Isabella didn't look terribly offended. She and Constantine had discussed what to do with Catalina several times. Her view was that marriage could be either very good for the girl or an unmitigated disaster, depending on who she married. His view was that, disaster or not, at least Catalina would be out of the house, where someone else could to try and cope with her. Nonetheless, they both agreed that any husband they selected for the girl had to be a good man who would treat her kindly, no matter how troublesome she might be. For all that, Constantine knew Catalina had good qualities--intelligence, generosity and a genuine desire to be useful, and if the right man could help her cultivate those traits, all the better.
Constantine had not left home since last November and the past few months had been the happiest of Isabella's life—she had her husband and her daughter almost entirely to herself while Catalina generally stayed at the royal palace in Garon. He had been more attentive, and slept beside her every night, and they made love frequently, too. In fact, she had a strong inkling that perhaps all that lovemaking had finally had the dynastically desired result.
She looked at her husband, taking in his rugged features and his scars, and smiled at him—there was no way she could ever not love him. Over the winter, with him more affectionate and attentive, she had become bolder in bed, so that now she knew every mark on his body by not only sight but by touch and taste as well.
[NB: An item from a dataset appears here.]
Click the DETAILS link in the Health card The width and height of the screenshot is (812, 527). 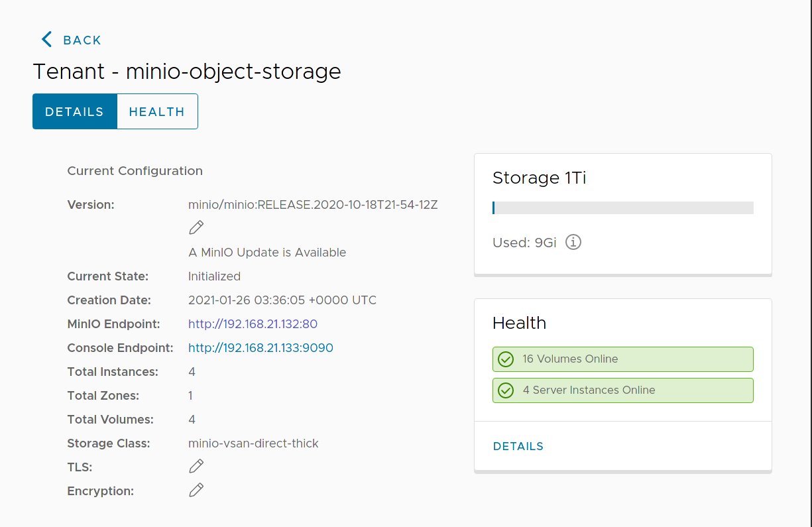518,447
The thought of his touch sent a shiver of pleasure down her spine.
The poor man had been in so many battles, and suffered dreadful nightmares from the things he had seen and done, but it she who got to comfort him, and it was her touch that soothed him and eased him back to sleep. The world considered him to be a fierce, fearless warrior, but she knew that he was afraid of the dark and that he was plagued with sleeplessness that left him drained and exhausted. He was fierce, indeed, but with that ferocity came a great deal of damage. His soul was as battered and scarred as his body.
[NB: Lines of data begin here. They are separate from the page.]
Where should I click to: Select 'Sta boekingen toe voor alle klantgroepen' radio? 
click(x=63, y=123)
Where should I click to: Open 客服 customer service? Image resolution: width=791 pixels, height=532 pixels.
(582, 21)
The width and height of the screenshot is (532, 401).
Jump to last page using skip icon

Of course, Isabella had learned that there were a few things that put her husband to sleep. Sex, for one thing. He always seemed to relax after lovemaking, the tension finally leaving his body. She would snuggle into his arms and he would sigh and soon he would be fast asleep. He was a gentle but passionate lover and seemed very determined to give her pleasure before he sought his own, and she knew he did not seek his pleasures elsewhere. In that regard alone, he was different from any man she had ever heard of. Most princes had mistresses, but he did not look at other women.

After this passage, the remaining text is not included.